Ve, çekilen mağduriyetler yetmişti gayri, dünyanın bütün mağduriyetini tek
başına o mu taşıyacaktı, nah şurasına kadar gelmişti, kendi kendisinden rica
etti, lütfen artık ben siyasetten ve mağduriyetten çekileyim dedi, ama, kendisi
izin vermedi, kendi kendisini cumhurbaşkanı adayı ilan etti, e n’aapsın,
kendisi kendisinin bu ricasını kırmadı, vatan-millet için kendisini kabul etti.

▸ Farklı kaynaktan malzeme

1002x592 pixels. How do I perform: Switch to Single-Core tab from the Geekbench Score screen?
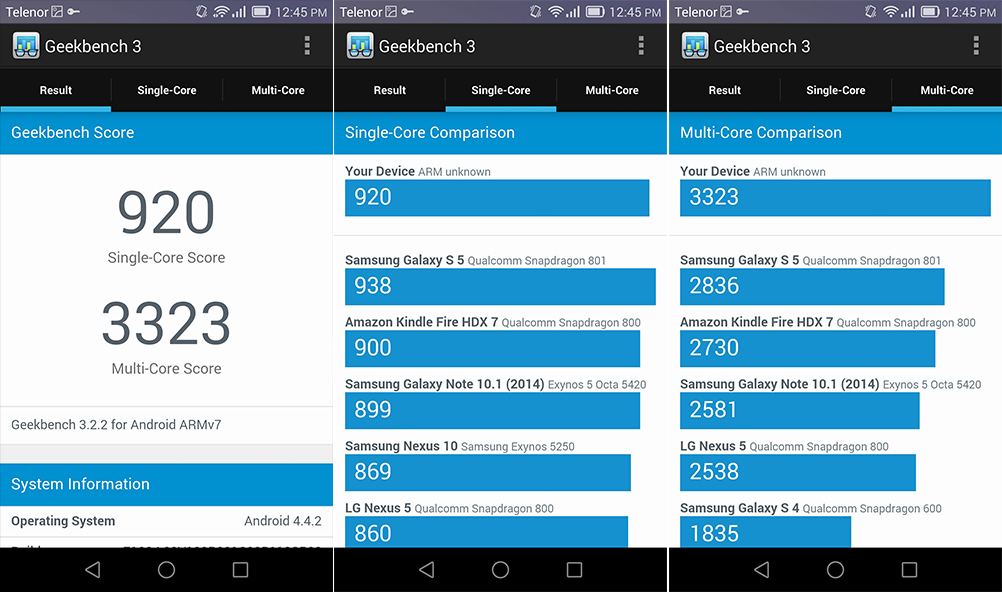point(166,90)
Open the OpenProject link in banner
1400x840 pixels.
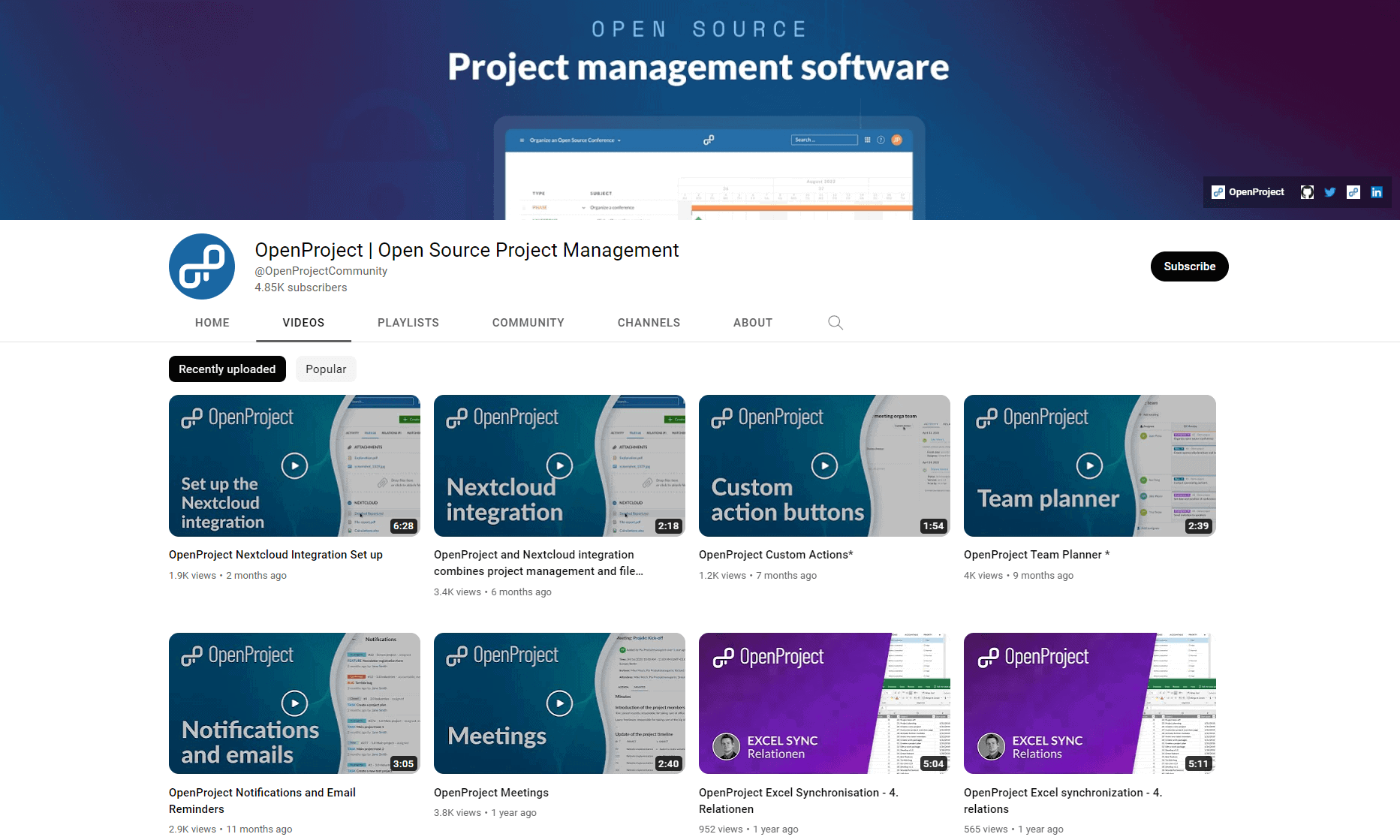click(x=1248, y=192)
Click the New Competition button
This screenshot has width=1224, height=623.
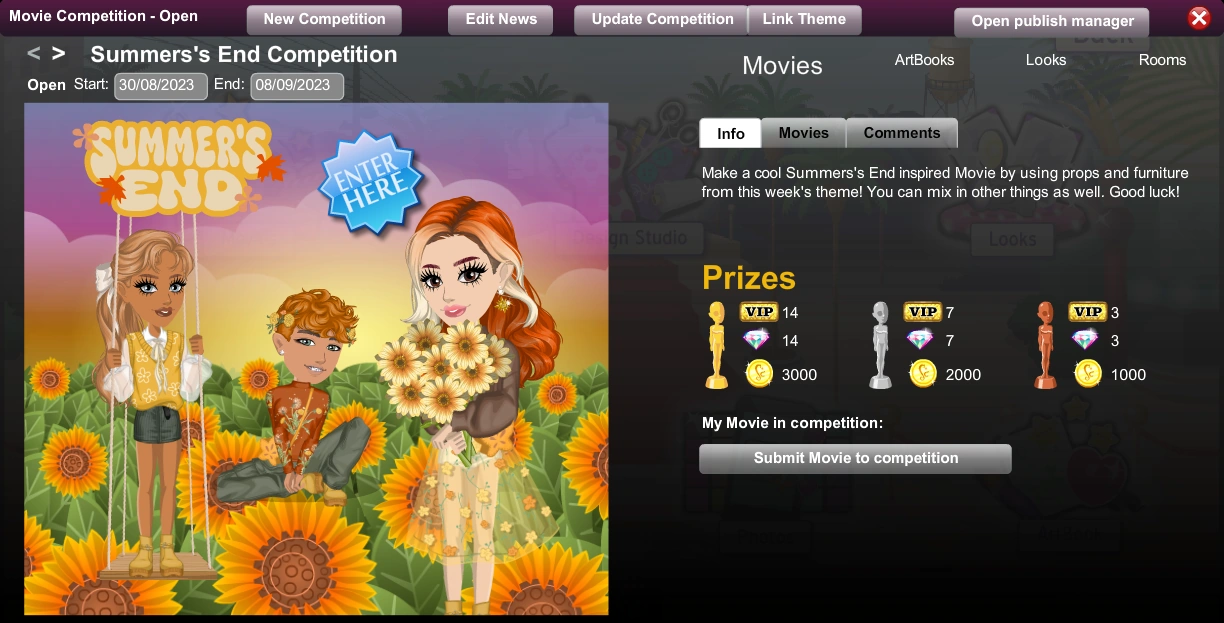pos(324,19)
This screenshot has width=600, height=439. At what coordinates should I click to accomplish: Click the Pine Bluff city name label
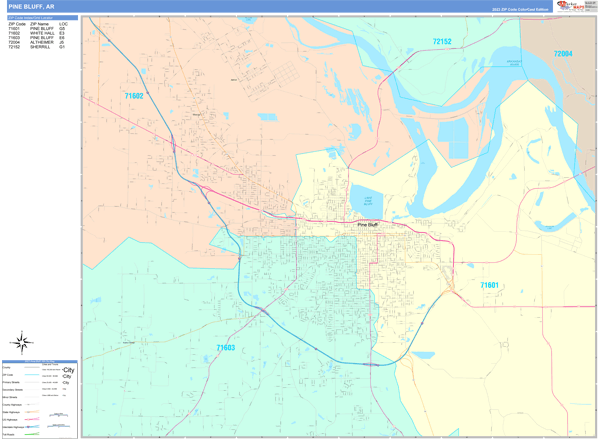(368, 225)
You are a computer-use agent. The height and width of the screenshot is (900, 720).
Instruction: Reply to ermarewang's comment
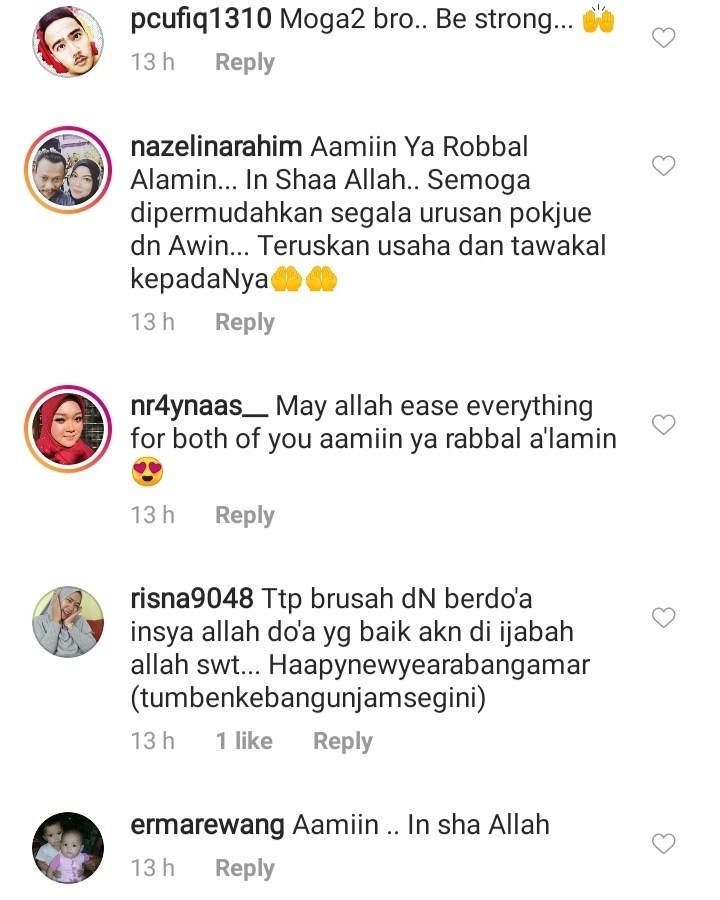(x=245, y=868)
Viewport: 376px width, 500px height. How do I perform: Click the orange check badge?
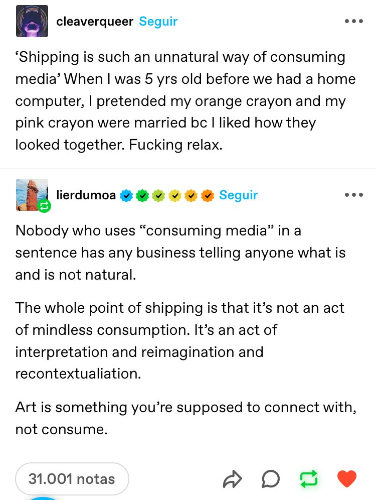click(207, 195)
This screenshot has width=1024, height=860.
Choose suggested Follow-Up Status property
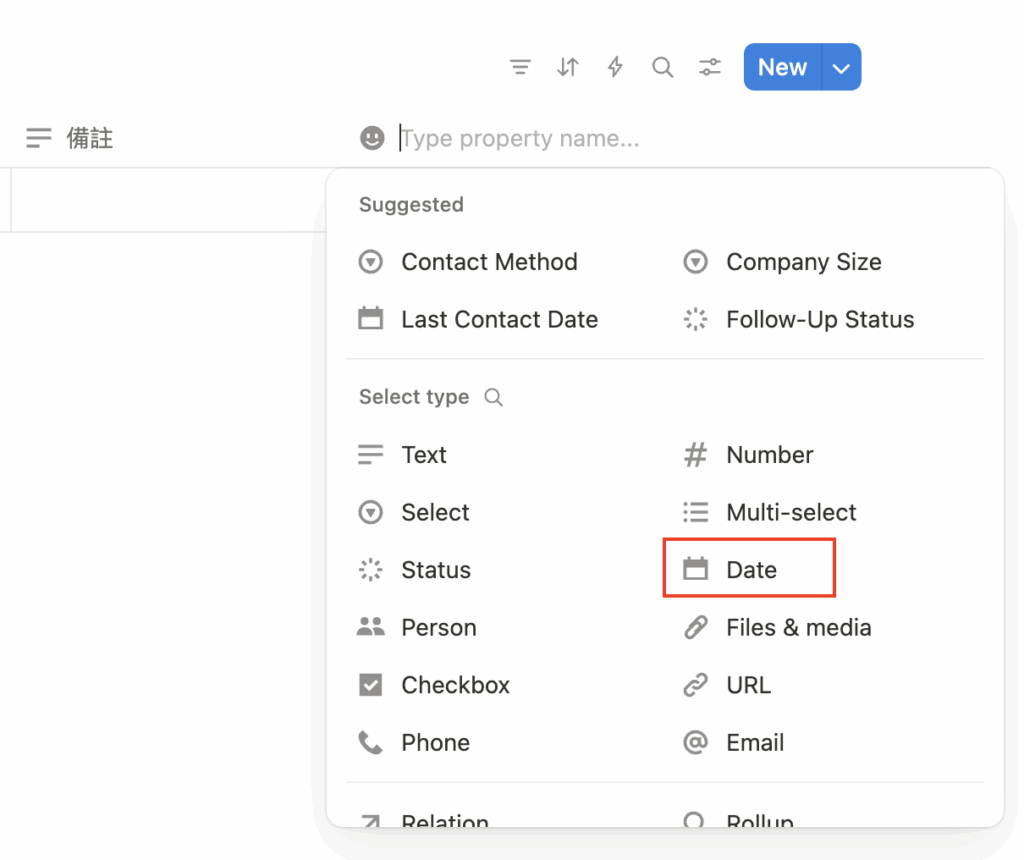pyautogui.click(x=819, y=320)
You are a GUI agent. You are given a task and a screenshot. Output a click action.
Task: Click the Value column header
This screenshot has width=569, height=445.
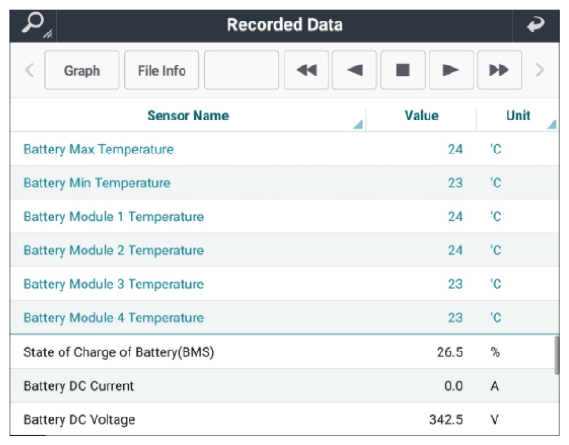[x=421, y=115]
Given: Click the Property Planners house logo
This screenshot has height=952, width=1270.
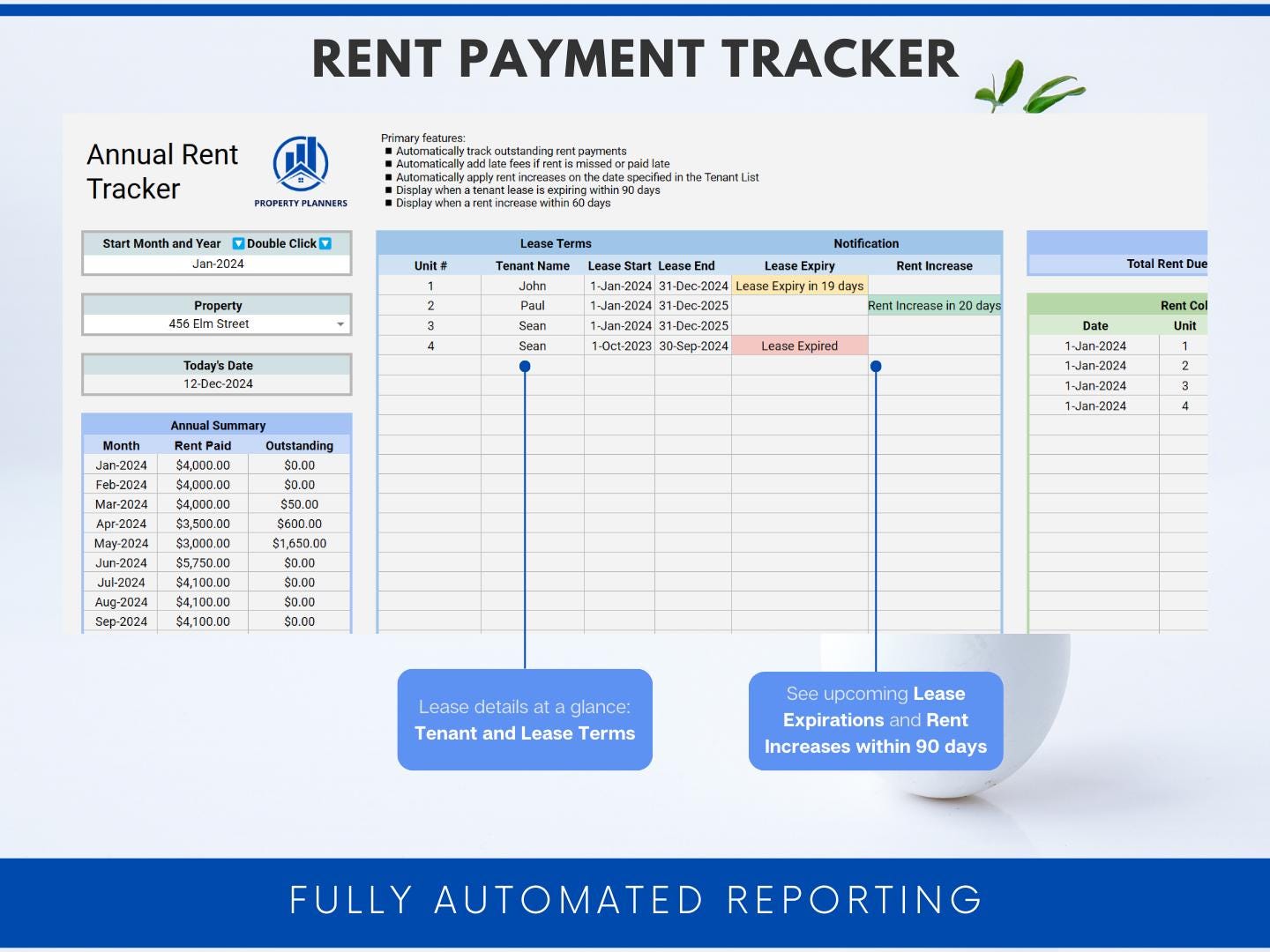Looking at the screenshot, I should pyautogui.click(x=301, y=166).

Çankaya köşkünde mağduriyetlerle dolu yepyeni bi mağduriyet dönemi onu
bekliyordu, Adnan Menderes mağduriyetini, Abdülmecid dedemizin mağduriyetini,
Bizanslı hanımların mağduriyetini önceki seçimlerde kullanıp bitirdiği için, bu
seçime sıfır kilometre taze mağduriyetler lazımdı, bismillah ilk konuşmasında
Alparslan’ın kefenini giyerek, Tarık bin Ziyad’ın gemilerini yakarak mağdur
oldu, gerçi sayın ahalimiz Tarık bin Ziyad’ın kim olduğunu pek çıkaramadı ama,
olsun, mağdurdu, bu kadarının bilinmesi yeterliydi, hem zaten acele etmeye de
gerek yoktu.
*
Zamanla tanırlardı...
Gemileri yakınca, kendisiyle beraber yola çıkanlara, artık geri dönüşünüz yok,
arkanızda düşman gibi deniz, önünüzde deniz gibi düşman, nereye kaçacaksınız,
“vallahi sizin için ancak sadakat kalmıştır” diyen mağdur bin Ziyad’ı!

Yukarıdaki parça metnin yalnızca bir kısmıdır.